EXERCISE INSTRUCTIONS:
A partial copy is required: transcribe exactly the lines from the one containing "Click the URL BBCode button" through the last line below, without any pictures.

Records from a data collection
*** Begin section ***

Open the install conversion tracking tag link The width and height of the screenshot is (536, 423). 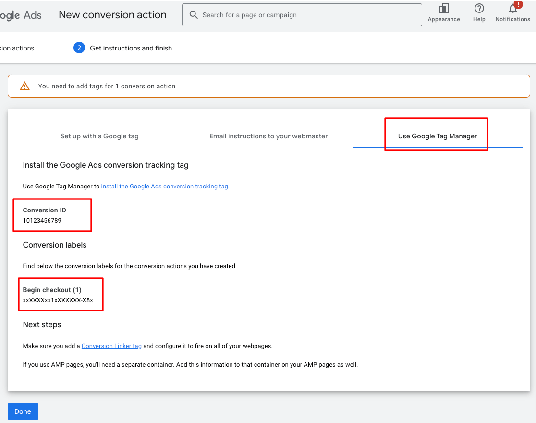pos(164,186)
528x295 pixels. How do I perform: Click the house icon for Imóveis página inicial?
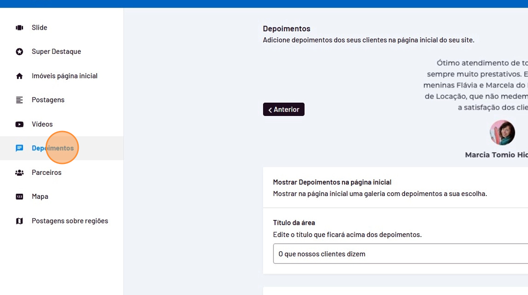(x=19, y=76)
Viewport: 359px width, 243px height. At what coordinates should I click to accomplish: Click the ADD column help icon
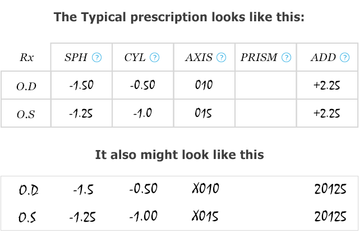(345, 57)

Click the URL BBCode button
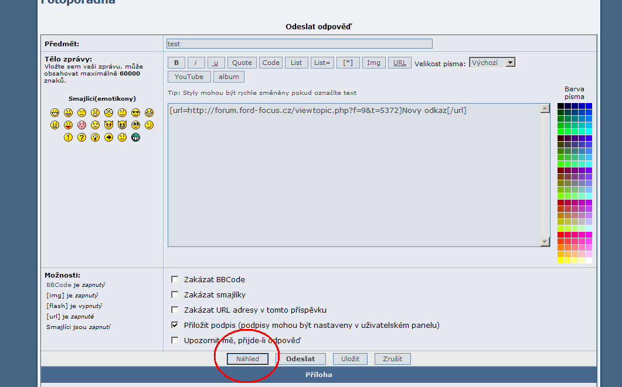[x=399, y=63]
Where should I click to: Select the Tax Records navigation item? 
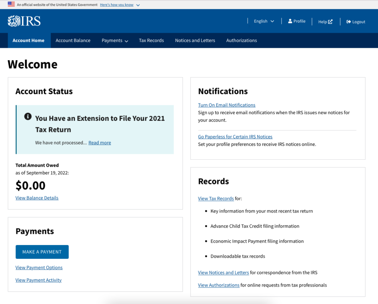click(151, 40)
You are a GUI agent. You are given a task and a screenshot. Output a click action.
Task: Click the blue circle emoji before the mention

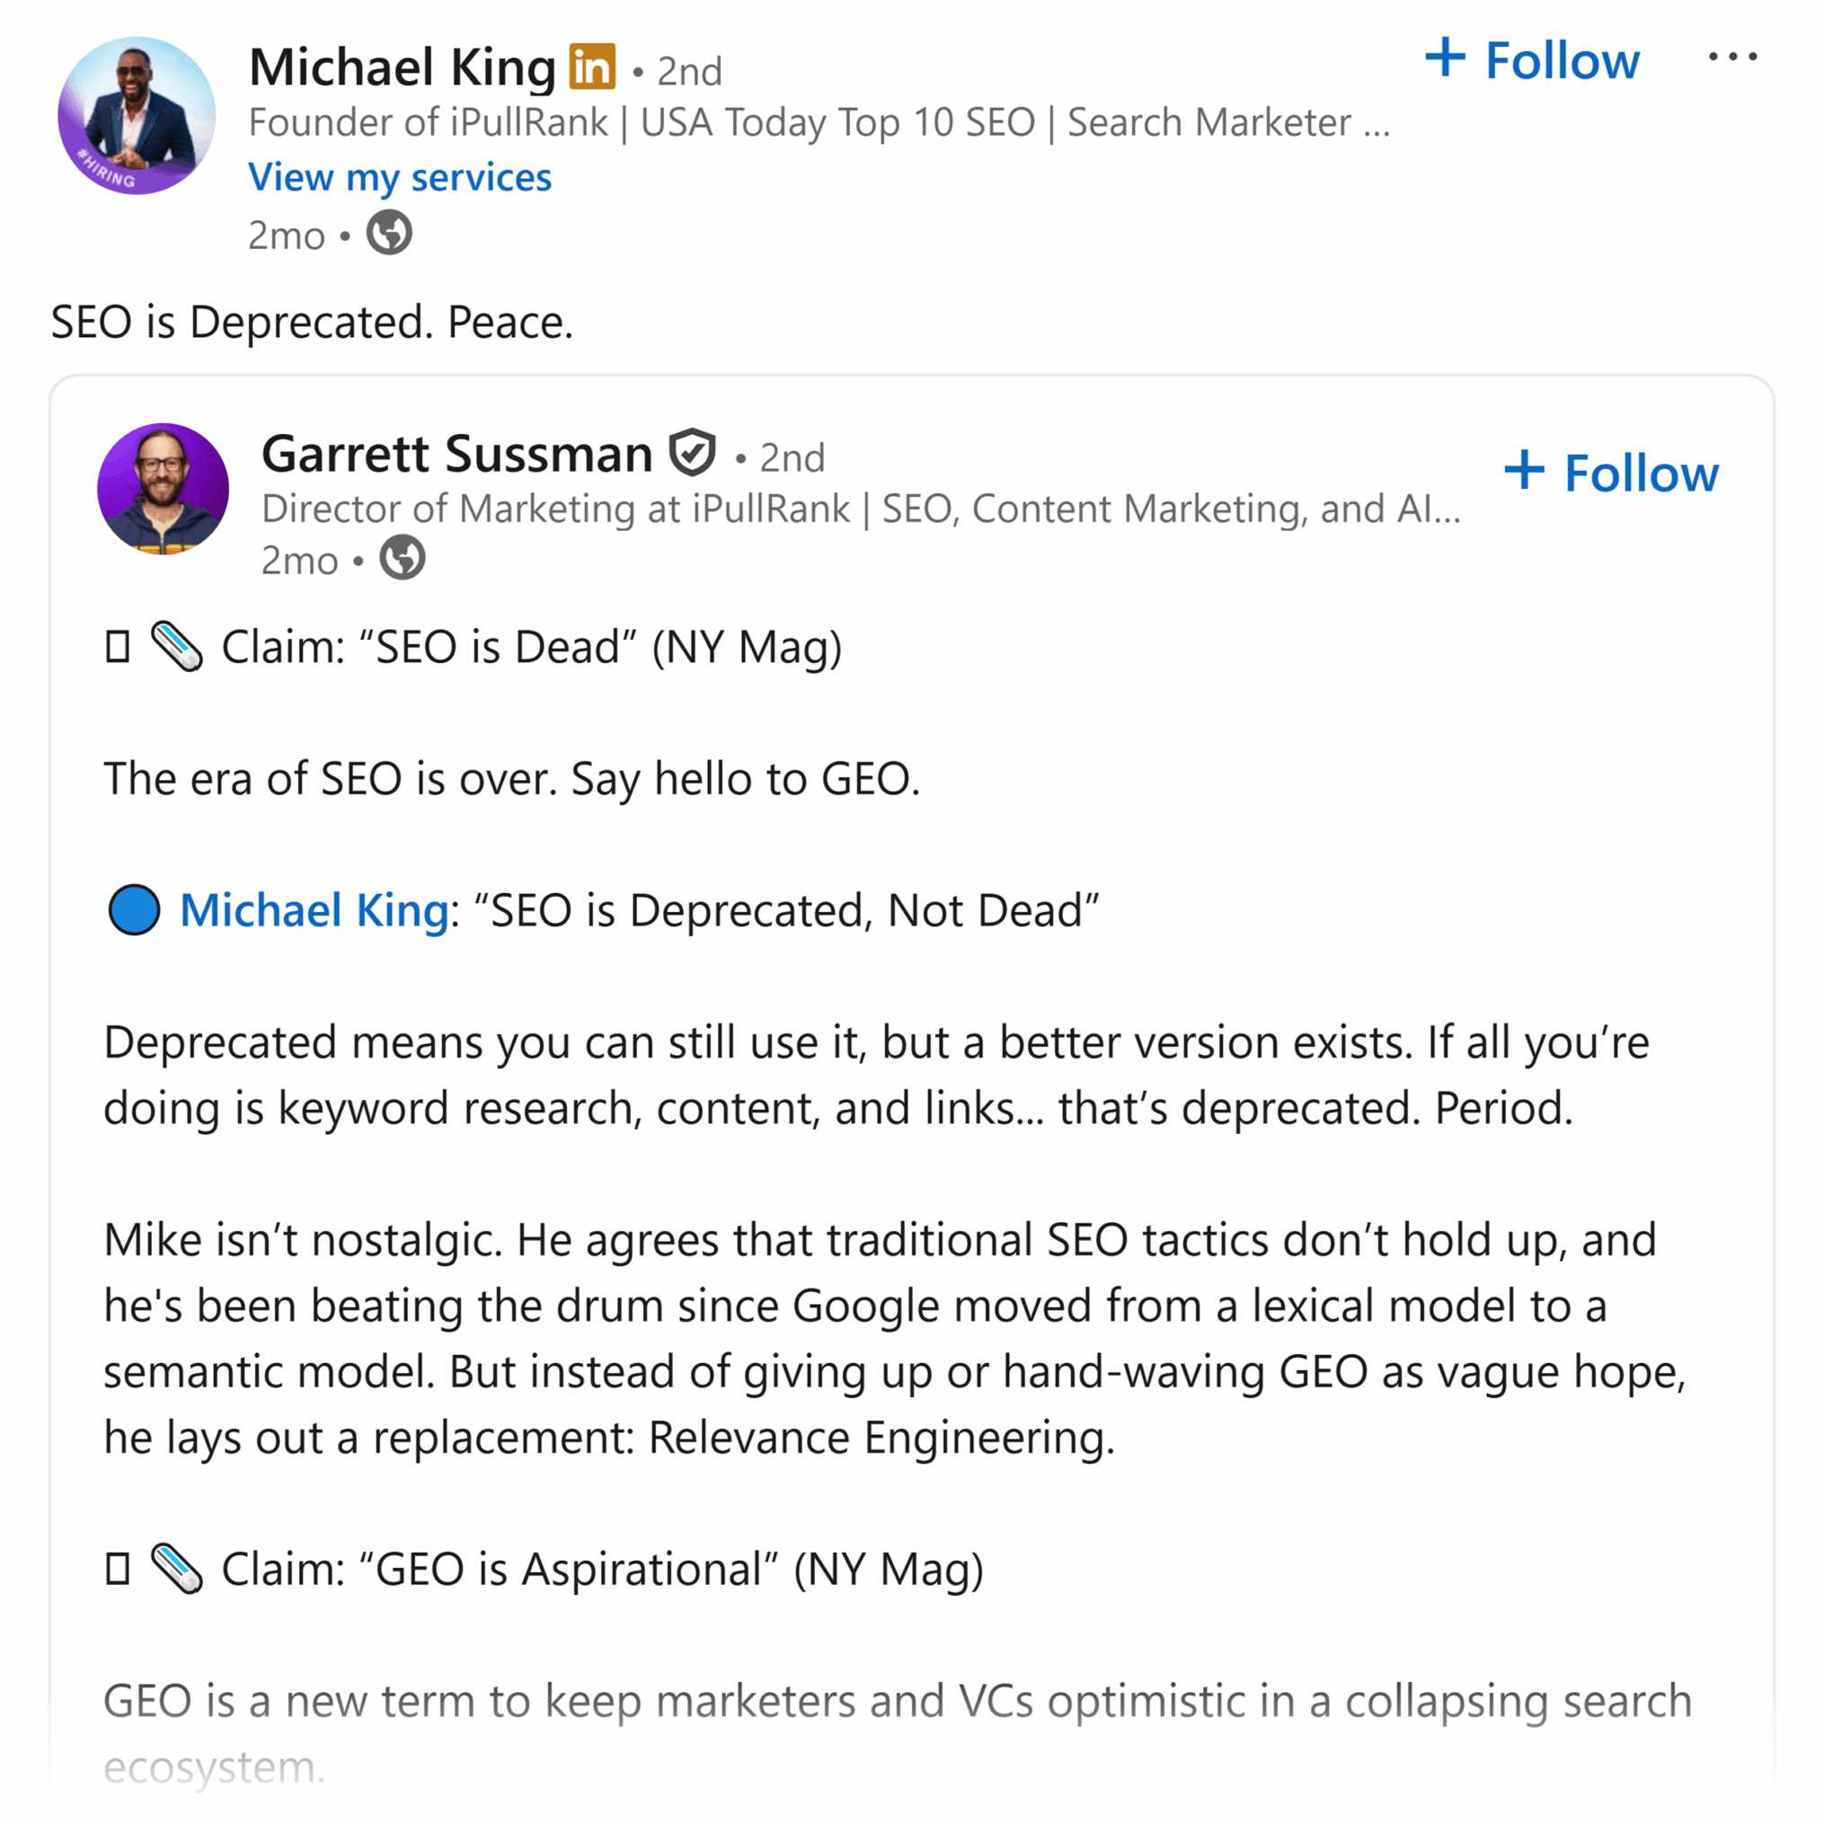point(134,910)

*** End section ***

WRITTEN SOLUTION:
Click the URL BBCode button
[x=399, y=63]
Where should I click to: Select the Tax Records navigation item? 
click(151, 40)
You are a GUI agent. You are given a task and a screenshot. Output a click action.
Task: Click the blue circle emoji before the mention

point(134,910)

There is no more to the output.